The rural school building program began in 1912 as a collaboration between, the head of the Tuskegee Institute in Alabama, and Rosenwald, one of the institute’s trustees and the president of Sears, Roebuck and Company. Washington held that impoverished African Americans could improve economic and social conditions by educating themselves—but at the time, public school facilities for blacks in the rural South were inadequate at best and nonexistent at worst. By providing matching funds to stimulate the construction of safe, sanitary school buildings in rural areas, Washington hoped to improve the state of public education for African Americans and, by extension, African American society as a whole. Rosenwald was a self-made millionaire and whose philanthropic beliefs aligned with Washington’s philosophy of self-reliance. Washington convinced him to allocate part of a larger donation to the Tuskegee Institute toward helping to fund the construction of six schools in rural Alabama. After the success of this initial test, Rosenwald agreed to contribute private funds to build more school buildings.
Washington and Rosenwald structured the program to engage the communities it benefited: rather than financing the entire construction project, Rosenwald provided partial funds—no more than half the total cost of the project—that had to be matched by the community and by a county school board appropriation. Grants were paid only after matching funds had been secured and construction had been approved. Community members could match the funding in money or in kind, by deeding over land for the project or contributing labor or materials.

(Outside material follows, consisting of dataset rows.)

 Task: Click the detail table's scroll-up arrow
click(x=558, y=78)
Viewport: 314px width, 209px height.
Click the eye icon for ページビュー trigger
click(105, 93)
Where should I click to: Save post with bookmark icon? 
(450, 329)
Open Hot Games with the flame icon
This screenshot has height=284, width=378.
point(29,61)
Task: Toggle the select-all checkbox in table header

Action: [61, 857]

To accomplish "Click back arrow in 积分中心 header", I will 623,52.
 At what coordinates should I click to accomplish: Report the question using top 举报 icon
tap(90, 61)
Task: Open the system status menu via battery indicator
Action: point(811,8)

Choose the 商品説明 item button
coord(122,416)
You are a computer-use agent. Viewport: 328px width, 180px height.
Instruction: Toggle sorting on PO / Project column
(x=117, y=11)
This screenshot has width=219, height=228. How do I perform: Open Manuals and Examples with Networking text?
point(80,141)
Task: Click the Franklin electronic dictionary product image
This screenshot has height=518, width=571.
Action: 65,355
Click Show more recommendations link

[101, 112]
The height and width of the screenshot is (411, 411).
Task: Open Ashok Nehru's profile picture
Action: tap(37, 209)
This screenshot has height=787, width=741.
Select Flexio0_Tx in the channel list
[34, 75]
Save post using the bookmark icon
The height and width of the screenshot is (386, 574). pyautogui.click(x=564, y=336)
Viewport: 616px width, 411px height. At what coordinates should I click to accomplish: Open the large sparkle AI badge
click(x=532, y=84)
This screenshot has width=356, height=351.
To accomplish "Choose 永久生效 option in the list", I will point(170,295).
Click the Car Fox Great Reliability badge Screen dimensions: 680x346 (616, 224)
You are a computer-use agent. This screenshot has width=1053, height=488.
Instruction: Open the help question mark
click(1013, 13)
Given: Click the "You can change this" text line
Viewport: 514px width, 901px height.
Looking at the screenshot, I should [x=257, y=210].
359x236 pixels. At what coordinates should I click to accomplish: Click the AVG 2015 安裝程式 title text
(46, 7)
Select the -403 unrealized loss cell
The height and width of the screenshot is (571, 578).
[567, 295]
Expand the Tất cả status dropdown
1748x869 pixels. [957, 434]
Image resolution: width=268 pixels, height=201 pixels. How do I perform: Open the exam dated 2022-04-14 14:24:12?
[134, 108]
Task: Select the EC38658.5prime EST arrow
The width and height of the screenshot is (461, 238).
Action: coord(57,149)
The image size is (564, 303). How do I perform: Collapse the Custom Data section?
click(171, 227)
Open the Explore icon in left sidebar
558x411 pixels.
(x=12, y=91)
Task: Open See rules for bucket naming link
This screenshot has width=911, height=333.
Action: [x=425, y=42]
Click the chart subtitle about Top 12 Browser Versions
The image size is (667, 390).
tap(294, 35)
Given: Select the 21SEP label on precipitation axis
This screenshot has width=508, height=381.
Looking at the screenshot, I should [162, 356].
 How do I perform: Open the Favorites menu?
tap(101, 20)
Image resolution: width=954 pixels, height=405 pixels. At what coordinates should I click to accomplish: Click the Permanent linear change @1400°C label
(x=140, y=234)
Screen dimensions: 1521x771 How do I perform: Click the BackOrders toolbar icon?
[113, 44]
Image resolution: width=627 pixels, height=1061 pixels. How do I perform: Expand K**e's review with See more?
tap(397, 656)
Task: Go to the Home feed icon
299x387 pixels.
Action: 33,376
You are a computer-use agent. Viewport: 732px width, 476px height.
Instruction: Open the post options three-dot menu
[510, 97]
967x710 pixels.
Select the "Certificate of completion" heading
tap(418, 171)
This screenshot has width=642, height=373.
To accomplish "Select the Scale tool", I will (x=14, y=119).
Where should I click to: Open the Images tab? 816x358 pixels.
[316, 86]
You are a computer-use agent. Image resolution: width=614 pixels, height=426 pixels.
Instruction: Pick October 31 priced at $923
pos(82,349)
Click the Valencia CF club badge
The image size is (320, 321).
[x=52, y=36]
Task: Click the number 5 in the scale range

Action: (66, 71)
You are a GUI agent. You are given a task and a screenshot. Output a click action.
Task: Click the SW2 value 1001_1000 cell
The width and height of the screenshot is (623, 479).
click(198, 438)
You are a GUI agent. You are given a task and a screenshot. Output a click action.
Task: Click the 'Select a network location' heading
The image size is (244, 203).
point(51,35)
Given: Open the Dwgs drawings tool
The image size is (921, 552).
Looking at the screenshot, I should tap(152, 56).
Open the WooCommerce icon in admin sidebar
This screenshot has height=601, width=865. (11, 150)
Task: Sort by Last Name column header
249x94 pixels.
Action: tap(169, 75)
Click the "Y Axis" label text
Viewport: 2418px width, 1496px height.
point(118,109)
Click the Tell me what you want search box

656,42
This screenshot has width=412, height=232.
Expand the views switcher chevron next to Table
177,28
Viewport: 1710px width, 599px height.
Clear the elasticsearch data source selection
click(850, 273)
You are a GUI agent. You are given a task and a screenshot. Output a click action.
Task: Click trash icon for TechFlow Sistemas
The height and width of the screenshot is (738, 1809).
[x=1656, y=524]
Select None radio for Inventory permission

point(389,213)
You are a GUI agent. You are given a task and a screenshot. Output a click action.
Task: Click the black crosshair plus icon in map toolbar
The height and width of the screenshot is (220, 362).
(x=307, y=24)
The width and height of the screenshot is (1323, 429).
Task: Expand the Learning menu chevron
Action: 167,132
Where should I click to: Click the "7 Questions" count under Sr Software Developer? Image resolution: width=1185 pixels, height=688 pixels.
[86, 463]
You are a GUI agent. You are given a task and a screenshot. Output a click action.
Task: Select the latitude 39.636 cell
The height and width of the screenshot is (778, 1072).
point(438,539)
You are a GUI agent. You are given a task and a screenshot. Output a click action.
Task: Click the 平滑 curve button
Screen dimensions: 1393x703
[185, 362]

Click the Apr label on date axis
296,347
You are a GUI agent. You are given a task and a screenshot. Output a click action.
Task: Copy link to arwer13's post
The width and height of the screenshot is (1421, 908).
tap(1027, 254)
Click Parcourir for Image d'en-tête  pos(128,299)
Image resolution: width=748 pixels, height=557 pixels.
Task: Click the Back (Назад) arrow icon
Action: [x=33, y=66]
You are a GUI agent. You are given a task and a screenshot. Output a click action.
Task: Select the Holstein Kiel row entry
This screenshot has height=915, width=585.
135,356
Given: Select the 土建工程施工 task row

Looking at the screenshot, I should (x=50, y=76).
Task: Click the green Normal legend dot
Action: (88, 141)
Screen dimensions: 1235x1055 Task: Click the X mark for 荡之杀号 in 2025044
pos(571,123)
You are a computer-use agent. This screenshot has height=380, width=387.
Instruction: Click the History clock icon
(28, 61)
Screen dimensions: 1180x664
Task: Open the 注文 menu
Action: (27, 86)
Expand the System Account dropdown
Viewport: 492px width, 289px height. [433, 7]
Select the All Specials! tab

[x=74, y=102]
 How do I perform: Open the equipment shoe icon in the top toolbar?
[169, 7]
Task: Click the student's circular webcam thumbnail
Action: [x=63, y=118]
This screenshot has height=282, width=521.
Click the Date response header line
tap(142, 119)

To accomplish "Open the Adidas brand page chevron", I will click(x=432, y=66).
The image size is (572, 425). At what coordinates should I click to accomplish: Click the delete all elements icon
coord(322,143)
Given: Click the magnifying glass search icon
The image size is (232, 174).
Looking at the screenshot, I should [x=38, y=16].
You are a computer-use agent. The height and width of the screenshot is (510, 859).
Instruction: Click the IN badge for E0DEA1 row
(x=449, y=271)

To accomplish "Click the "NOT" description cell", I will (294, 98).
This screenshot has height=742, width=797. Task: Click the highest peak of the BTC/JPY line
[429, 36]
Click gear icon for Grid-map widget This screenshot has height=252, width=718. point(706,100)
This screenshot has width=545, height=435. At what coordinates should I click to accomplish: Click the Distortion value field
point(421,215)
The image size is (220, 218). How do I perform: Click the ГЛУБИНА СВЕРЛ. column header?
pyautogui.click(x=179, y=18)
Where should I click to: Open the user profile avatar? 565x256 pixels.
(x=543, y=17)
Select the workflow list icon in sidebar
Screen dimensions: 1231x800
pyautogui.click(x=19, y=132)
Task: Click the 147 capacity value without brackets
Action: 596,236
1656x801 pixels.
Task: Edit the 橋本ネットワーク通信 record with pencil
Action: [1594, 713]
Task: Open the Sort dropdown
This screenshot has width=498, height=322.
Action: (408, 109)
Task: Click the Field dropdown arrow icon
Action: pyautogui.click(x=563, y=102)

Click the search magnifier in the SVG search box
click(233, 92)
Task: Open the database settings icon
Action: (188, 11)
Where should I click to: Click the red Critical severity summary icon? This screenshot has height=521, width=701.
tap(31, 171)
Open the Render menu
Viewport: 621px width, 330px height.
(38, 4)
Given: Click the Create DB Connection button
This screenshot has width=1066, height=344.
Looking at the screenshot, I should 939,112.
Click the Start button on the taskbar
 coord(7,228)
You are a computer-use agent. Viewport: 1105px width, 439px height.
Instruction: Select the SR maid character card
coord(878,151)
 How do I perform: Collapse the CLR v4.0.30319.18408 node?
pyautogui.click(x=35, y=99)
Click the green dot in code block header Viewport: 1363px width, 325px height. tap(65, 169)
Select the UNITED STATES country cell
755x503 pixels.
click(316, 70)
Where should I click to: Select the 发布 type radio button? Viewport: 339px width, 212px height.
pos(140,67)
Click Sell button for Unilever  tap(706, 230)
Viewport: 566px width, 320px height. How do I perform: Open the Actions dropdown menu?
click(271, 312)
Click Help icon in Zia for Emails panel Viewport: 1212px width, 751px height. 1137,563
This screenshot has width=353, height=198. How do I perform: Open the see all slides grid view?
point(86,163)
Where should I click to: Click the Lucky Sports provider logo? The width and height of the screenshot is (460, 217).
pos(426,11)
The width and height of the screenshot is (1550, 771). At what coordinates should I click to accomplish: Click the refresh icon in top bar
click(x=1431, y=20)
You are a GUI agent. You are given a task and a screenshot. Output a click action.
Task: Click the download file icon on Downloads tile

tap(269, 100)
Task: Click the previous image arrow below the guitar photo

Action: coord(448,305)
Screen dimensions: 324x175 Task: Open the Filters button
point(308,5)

The types of buildings that could be constructed with the help of a Rosenwald incentive grant included schools, teacher housing, and shop buildings (for vocational instruction). These structures had to meet an established set of modern safety and sanitation standards and were to follow one of several pre-established architectural plans. The plans varied based on the size of the community being served: most of the schools built in the early stages of the program were small one- or two-teacher schools, but plans were later standardized for structures that could support up to eleven teachers. The blueprints incorporated the latest thinking in school design: the wood-frame or brick structures were modest but high-functioning, typically featuring bands of large east- or west-facing windows to provide ample light in regions without access to electricity. The plans were initially developed in 1915 by architecture professors at the Tuskegee Institute; by 1920, the Rosenwald Fund published a series of designs by the program director, Samuel L. Smith, under the title Community School Plans. The book also contained recommendations for nearly every aspect of a school’s physical development, including location, construction materials, blackboard and desk placement, paint colors, and even the types of plants that should beautify school grounds. The principles set forth for Rosenwald schools influenced school architects throughout the United States, in communities that were black and white, rural and urban.
The program, originally based in the extension department of the Tuskegee Institute, grew rapidly in its first five years. By 1917, the demand for grants had outstripped the capacity of the college to manage the far-flung venture—now serving fifteen southern states—so Rosenwald set up his own philanthropic foundation, the Julius Rosenwald Fund, to run the program. (Washington had died two years earlier, in 1915.) In 1920 he moved the operation to Nashville, Tennessee. There, employees of the program identified willing school officials, processed applications, and supervised school construction. Another philanthropic organization, John D. Rockefeller’s General Education Board, paid for agents at the state level to secure commitments from county school officials and submit to Nashville annual wish lists of the numbers and types of schools desired. By 1928, one of every five schools for blacks in the South was a Rosenwald school.
Edwin Rogers Embree replaced an elderly, ailing Rosenwald as president of the Rosenwald Fund in 1928. At this time the fund was reorganized and shifted its focus to public health initiatives, leadership programs, and higher education. Embree discontinued the Rosenwald rural school building program in 1932, the year of Rosenwald’s death. After 1954, when the United States Supreme Court decision in Brown v. Board of Education forbade racial segregation in public education, many counties closed their Rosenwald schools in the 1960s and 1970s as they began to integrate black and white students. Newer Rosenwald-assisted buildings—by then more than twenty years old—were sometimes incorporated into county desegregation plans or repurposed.
Rosenwald Schools in Virginia
The rural school building program began funding projects in Virginia in 1917. Between 1917 and 1932, Rosenwald funds helped build 382 schools and support buildings in seventy-nine Virginia counties. The majority of these buildings conformed to the smaller, one- or two-teacher designs, though schools big enough to accommodate ten and eleven teachers were built in Henrico and Prince Edward counties, respectively. The rural school building program’s involvement in Virginia reached its peak between 1923 and 1924, when forty-five Rosenwald-assisted schools were constructed.
The number of Rosenwald schools that exist in Virginia today is not known. Some have been renovated and restored to community use, such as Rappahannock County‘s Scrabble School, which reopened in May 2009 as a senior center. In 2002, the National Trust for Historic Preservation placed all Rosenwald schools in the United States on its list of most endangered historic buildings.